CP Factor Model for Dynamic Tensors

时间:2022-04-26         阅读:


主题CP Factor Model for Dynamic Tensors

主讲人罗格斯大学 陈嵘教授

主持人统计学院 常晋源教授



主办单位:数据科学与商业智能联合实验室 统计学院 科研处


Dr. Chen is Distinguished Professor of Statistics, and Chair of Department of Statistics at Rutgers University. His teaching and research interests include analysis of complex time series and dynamic systems, Monte Carlo methods and statistical applications in bioinformatics, business and economics, and engineering. He is an elected Fellow of the American Statistical Association and the Institute of Mathematical Statistics. Dr. Chen served as a co-editor of Journal of Business and Economic Statistics and is currently serving as co-editor ofStatisticaSinica. He is former Treasurer of the Institute of Mathematical Statistics and former program director in the Division of Mathematical Sciences of National Science Foundation. Dr. Chen received both his Ph.D. and M.S. in Statistics from Carnegie Mellon University and his B.S. in mathematics from Peking University in China.

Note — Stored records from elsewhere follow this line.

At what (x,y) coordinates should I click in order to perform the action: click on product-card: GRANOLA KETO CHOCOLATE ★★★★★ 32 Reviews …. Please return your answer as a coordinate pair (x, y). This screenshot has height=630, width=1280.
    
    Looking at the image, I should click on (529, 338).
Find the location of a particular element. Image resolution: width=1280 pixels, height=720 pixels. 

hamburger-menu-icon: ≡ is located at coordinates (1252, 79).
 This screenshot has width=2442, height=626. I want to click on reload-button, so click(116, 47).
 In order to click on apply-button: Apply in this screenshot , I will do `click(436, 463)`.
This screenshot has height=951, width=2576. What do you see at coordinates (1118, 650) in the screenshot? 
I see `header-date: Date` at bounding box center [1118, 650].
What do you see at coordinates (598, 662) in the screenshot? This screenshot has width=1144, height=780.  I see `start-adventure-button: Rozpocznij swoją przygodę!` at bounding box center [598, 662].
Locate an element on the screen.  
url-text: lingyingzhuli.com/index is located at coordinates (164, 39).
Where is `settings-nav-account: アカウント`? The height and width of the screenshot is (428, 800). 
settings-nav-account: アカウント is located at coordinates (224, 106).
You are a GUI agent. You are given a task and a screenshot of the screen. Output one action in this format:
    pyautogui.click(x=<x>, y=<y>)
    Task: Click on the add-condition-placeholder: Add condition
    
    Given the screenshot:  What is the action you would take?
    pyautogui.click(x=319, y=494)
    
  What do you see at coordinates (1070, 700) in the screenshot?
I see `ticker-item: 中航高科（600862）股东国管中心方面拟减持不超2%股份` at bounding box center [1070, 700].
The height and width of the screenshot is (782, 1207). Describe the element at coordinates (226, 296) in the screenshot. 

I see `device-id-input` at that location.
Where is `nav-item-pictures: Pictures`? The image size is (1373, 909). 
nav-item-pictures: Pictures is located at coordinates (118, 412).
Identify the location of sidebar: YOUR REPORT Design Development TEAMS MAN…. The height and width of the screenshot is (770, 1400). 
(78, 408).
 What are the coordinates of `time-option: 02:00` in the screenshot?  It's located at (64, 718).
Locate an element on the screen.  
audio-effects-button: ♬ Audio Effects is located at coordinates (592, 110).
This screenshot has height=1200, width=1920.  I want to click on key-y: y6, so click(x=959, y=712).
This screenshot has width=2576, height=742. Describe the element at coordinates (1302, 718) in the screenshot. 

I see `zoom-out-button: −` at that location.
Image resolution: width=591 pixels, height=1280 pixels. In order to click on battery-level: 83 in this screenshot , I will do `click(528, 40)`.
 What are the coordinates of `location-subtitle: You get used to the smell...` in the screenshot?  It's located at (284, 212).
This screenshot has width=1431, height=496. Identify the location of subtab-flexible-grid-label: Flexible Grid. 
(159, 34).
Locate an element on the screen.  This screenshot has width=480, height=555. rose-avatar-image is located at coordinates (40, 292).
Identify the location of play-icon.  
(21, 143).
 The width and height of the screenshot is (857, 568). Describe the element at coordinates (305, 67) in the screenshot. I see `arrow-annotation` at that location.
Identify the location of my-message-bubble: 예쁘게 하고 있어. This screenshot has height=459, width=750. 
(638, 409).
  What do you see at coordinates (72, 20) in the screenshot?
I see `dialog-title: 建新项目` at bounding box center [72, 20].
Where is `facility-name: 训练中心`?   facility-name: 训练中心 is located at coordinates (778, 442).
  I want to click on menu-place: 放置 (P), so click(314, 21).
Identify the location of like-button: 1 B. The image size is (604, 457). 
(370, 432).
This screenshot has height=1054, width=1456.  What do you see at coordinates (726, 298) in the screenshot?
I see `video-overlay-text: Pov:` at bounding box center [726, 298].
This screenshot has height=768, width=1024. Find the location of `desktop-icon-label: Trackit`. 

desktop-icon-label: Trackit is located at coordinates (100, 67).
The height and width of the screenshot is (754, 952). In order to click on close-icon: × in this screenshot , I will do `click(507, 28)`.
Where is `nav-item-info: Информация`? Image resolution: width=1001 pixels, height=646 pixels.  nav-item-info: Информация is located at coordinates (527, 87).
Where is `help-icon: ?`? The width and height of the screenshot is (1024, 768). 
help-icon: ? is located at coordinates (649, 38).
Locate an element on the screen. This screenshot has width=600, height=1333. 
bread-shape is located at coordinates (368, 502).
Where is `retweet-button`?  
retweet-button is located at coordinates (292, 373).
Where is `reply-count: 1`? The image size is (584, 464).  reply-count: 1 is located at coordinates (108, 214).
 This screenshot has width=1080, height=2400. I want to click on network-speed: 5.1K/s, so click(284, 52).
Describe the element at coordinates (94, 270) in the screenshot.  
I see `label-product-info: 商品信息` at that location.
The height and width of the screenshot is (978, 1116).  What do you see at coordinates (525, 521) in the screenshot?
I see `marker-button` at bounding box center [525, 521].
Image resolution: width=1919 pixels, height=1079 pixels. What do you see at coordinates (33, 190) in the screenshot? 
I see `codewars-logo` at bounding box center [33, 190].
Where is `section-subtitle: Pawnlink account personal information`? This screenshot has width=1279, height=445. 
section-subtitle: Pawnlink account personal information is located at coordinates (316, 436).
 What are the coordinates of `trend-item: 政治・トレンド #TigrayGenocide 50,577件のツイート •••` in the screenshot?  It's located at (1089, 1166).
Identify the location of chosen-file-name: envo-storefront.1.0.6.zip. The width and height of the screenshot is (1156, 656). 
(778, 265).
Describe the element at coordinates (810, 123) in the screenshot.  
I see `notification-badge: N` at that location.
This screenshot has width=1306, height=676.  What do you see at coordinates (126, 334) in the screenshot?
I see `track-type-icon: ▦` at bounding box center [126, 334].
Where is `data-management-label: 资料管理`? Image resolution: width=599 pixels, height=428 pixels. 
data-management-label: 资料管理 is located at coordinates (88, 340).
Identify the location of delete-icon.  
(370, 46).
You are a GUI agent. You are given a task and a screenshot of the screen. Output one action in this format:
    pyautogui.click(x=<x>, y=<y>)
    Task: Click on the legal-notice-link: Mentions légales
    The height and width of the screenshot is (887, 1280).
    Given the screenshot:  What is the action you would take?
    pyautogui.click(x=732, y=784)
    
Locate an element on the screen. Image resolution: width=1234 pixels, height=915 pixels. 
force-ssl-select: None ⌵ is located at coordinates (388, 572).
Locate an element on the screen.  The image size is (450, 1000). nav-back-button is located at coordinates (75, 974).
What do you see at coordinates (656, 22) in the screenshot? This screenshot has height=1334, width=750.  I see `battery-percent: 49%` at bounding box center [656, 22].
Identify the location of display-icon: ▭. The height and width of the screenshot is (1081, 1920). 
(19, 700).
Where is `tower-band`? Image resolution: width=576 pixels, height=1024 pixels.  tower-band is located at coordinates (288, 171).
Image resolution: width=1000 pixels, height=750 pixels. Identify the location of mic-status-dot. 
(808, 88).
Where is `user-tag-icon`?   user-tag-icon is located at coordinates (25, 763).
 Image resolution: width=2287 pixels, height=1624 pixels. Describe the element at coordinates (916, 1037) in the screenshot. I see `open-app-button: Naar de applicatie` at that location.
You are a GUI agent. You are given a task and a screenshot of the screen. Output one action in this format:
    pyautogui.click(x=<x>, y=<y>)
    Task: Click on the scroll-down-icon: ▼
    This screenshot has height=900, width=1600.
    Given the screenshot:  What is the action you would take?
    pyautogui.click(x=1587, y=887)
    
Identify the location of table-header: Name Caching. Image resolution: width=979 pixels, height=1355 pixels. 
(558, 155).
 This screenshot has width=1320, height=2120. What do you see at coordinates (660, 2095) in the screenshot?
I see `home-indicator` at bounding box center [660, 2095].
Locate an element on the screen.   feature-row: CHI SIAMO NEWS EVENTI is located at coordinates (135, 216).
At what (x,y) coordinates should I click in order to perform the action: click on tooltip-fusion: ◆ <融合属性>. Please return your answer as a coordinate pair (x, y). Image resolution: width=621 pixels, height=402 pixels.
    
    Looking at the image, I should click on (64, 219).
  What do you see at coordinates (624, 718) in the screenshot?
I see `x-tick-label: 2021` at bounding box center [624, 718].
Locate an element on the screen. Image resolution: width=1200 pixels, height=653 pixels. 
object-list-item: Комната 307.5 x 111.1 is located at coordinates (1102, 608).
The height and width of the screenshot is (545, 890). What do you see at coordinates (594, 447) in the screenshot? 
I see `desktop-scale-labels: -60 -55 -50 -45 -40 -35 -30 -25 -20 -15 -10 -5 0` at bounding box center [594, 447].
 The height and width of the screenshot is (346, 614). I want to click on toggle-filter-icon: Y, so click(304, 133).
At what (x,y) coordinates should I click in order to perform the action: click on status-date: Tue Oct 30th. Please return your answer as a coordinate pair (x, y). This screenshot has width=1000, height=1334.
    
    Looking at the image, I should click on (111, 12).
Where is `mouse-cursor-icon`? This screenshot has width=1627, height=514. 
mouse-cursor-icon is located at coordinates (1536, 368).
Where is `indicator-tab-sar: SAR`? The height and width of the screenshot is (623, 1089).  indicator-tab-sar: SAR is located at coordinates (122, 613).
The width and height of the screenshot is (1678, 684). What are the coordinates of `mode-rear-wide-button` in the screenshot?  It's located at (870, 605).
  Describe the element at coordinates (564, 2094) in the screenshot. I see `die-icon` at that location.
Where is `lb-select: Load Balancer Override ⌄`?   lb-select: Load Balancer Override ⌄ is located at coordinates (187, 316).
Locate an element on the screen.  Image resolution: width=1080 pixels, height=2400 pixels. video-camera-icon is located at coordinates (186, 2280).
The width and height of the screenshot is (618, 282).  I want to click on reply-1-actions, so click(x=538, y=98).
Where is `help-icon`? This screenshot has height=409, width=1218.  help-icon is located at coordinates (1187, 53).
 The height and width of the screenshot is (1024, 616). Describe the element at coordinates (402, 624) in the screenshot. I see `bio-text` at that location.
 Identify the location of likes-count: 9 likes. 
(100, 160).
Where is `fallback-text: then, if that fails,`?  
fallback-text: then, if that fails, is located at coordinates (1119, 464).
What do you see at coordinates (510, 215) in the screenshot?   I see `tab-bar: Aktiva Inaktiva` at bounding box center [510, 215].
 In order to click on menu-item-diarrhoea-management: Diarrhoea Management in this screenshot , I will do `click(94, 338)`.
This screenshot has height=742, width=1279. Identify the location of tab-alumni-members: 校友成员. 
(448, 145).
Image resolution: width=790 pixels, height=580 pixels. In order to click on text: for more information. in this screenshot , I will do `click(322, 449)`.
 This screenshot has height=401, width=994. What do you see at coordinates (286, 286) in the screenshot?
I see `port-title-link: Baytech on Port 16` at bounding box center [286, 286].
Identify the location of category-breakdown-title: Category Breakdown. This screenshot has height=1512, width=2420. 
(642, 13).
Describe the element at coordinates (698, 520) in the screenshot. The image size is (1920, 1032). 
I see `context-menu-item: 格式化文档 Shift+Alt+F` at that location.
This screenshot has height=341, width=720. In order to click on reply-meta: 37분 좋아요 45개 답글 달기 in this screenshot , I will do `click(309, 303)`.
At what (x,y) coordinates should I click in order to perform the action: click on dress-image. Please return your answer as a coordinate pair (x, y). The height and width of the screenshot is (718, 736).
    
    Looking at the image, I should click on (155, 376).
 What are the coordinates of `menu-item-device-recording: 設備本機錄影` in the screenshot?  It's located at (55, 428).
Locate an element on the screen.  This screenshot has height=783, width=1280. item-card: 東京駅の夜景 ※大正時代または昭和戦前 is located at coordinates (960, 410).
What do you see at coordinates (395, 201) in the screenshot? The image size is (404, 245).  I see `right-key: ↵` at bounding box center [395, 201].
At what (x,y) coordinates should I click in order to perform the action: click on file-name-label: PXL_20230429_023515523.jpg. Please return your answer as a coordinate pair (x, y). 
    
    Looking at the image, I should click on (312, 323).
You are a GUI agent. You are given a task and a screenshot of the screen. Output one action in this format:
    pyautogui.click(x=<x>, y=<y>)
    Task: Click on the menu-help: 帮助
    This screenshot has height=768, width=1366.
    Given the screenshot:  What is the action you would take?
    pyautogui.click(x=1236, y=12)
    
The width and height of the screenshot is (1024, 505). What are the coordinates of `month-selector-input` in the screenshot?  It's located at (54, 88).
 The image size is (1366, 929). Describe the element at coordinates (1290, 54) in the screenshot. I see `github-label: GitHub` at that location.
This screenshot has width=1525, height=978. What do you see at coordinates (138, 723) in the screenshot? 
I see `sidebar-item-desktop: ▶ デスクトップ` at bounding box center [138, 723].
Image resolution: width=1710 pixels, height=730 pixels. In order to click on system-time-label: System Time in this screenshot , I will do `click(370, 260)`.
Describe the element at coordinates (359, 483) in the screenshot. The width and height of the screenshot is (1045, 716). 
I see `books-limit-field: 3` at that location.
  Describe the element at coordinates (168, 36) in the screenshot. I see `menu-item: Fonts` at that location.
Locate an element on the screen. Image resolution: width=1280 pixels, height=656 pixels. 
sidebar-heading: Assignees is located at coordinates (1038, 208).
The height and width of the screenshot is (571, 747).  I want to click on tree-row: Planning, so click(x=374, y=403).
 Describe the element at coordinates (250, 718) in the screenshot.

陈嵘教授是罗格斯大学统计学杰出教授和统计系主任。他的教学和研究兴趣包括复杂时间序列和动态系统分析、蒙特卡罗方法以及生物信息学、商业、经济以及工程中的统计应用。他是美国统计协会和国际数理统计学会的当选研究员。陈嵘教授曾担任《Journal of Business and Economic Statistics》的联合主编,目前担任《StatisticaSinica》的联合主编。他是国际数理统计学会的former Treasurer和国家科学基金会数学科学部的前项目主任。陈嵘教授在卡内基梅隆大学获得统计学博士和硕士学位,在北京大学获得数学学士学位。


Observations in various applications are frequently represented as a time series of multidimensional arrays, called tensor time series, preserving the inherent multidimensional structure. In this paper, we present a factor model approach, in a form similar to tensor CP decomposition, to the analysis of high-dimensional dynamic tensor time series. As the loading vectors are uniquely defined but not necessarily orthogonal, it is significantly different from the existing tensor factor models based on Tucker-type tensor decomposition. The model structure allows for a set of uncorrelated one-dimensional latent dynamic factor processes, making it much more convenient to study the underlying dynamics of the time series. A new high order projection estimator is proposed for such a factor model, utilizing the special structure and the idea of the higher order orthogonal iteration procedures commonly used in Tucker-type tensor factor model and general tensor CP decomposition procedures. Theoretical investigation provides statistical error bounds for the proposed methods, which shows the significant advantage of utilizing the special model structure. Simulation study is conducted to further demonstrate the finite sample properties of the estimators. Real data application is used to illustrate the model and its interpretations.